5 de mayo de 2012

Creo que realmente en esa época era muy feliz, tenia una familia, alguien con quien jugar contar mis problemas, aunque no pasaran de mi muñeca se ha roto o algo no me sale como yo quería. Realmente nunca salía de "caza" con los mayores, todas las noches se quedaba siempre dos adultos para cuidar de mi y de mis dos niños mayores que yo.

Recuerdo que una noche en vez de ser tres niños, fuimos dos, los adultos dijeron que como ya había cumplido los 16 años ya era lo suficiente mayor y el conocimiento suficiente para ir de caza en grupo. No habían pasado mas de 2 horas cuando llegaron todos. Mis padres se acercaron a mi con caras tristes.

- ¿Ivet, se puede saber que haces levantada?.- se dibujó en el rostro de mi madre, una mueca forzada, simulando una sonrisa  tan falsa, como  para saber que algo no iba bien.- Vamos a la cama.

Mi padre me cogió en brazos peor no se acordó de sujetarme la cabeza. Pude ver como se llevaron al otro niño a dormir también.y lo ultimo que vi antes de que se cerrara la puerta era dos de los adultos sujetando una bolsa negra de la que salio una mano ensangrentada e inerte.
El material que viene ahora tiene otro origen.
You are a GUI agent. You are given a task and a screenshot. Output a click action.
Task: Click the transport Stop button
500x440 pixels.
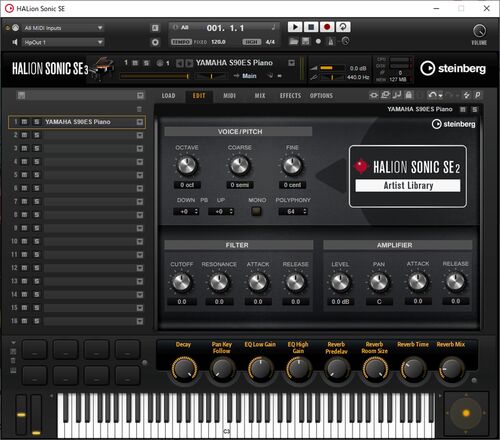pyautogui.click(x=311, y=27)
Al día siguiente el aire era triste y mirando a mi alrededor vi que el chico joven que se había ido  esa noche ya no estaba entre nosotros. Entonces fue cuando me di cuenta, sumando dos mas dos, del real peligro que corrían todos. Me abracé a mi madre con mucha fuerza, tanto que parecía que me quisiera fusionar con ella.
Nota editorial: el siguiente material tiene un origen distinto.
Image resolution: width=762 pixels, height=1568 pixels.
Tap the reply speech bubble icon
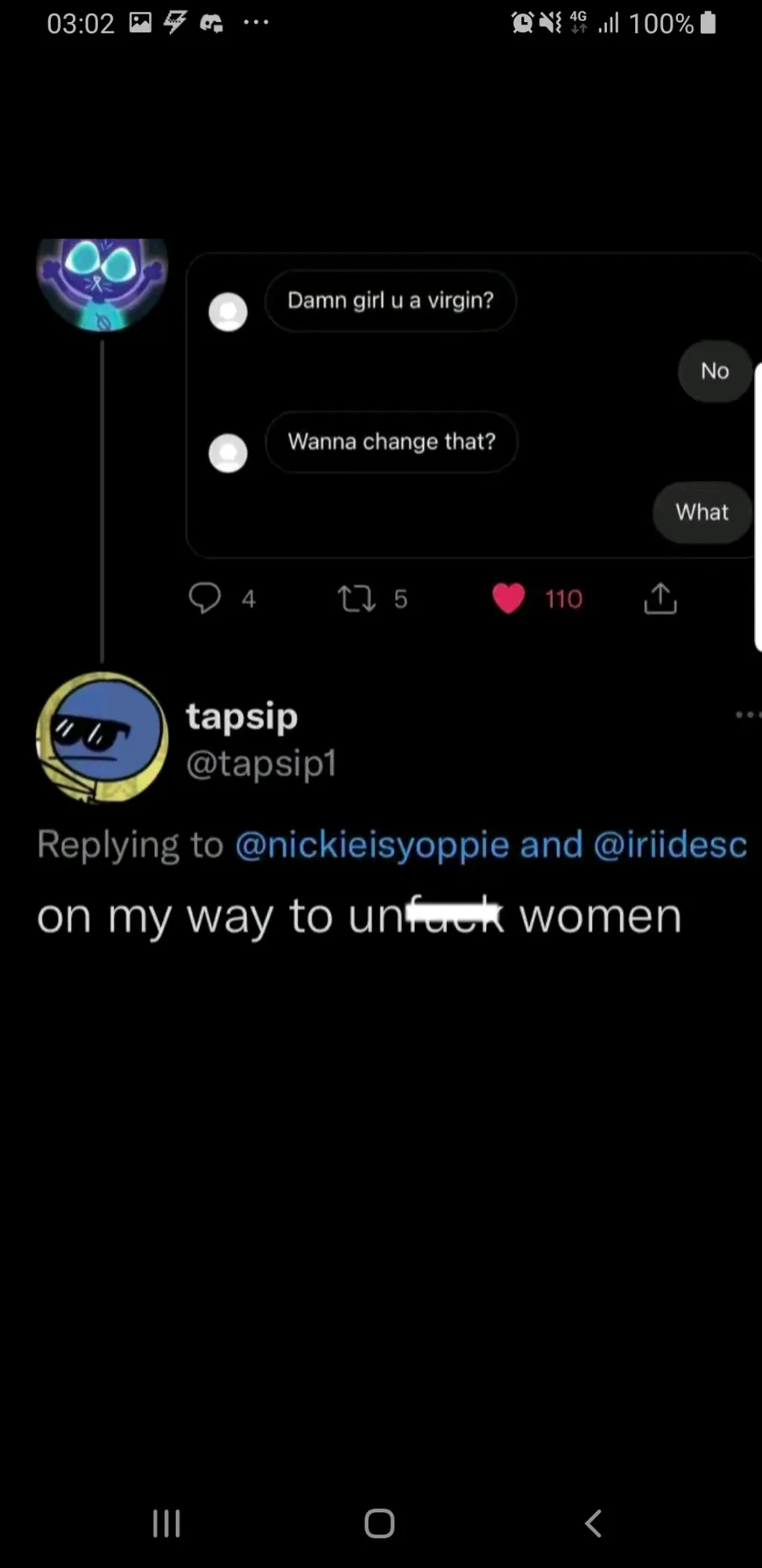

-Mamá te prometo que a mi nunca me pasará, yo os defenderé.-  dije entre lágrimas.

Mi madre me miró con ojos tiernos y me acarició el pelo para calmarme.

-Claro que no te sucederá, eres una niña muy fuerte, el simplemente no estaba preparado para lo que vino anoche.- suspiró.- realmente nadie lo estaba.
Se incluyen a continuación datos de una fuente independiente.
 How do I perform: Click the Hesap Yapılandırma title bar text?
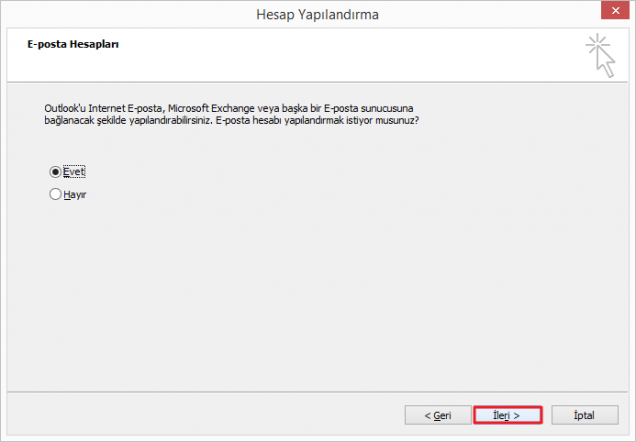(x=317, y=14)
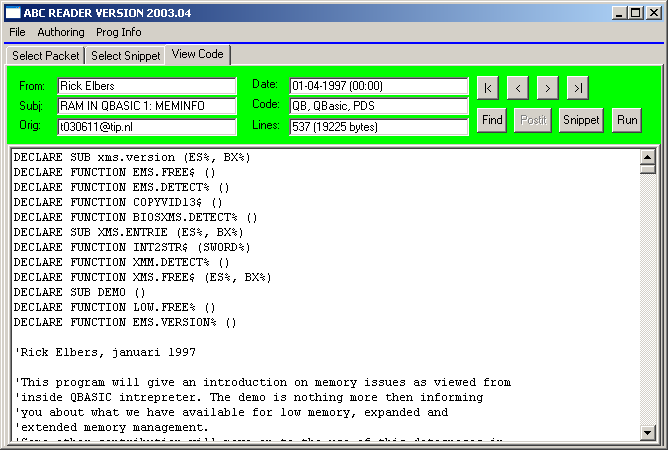Screen dimensions: 668x450
Task: Advance to the next snippet arrow button
Action: pyautogui.click(x=547, y=88)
Sus palabras no me tranquilizaron lo suficiente, pero consiguieron que quisiera aumentar mas mis ganas de aprender y poder defender a mi familia. Es difícil pensar que una niña de 10-11 años no piense en otra cosa que no sea jugar divertirse, estudiar, comer  y dormir. Pero hay cosas que te hacen cambiar.

Estudie todo lo que pude pero no era lo suficiente para enfrentarme a todos los peligros de ahí fuera, pero como niña ingenua pensé que si. Aumente con gran velocidad mis habilidades. Quizás quien sabe una noche cercana me dejarían salir con ellos.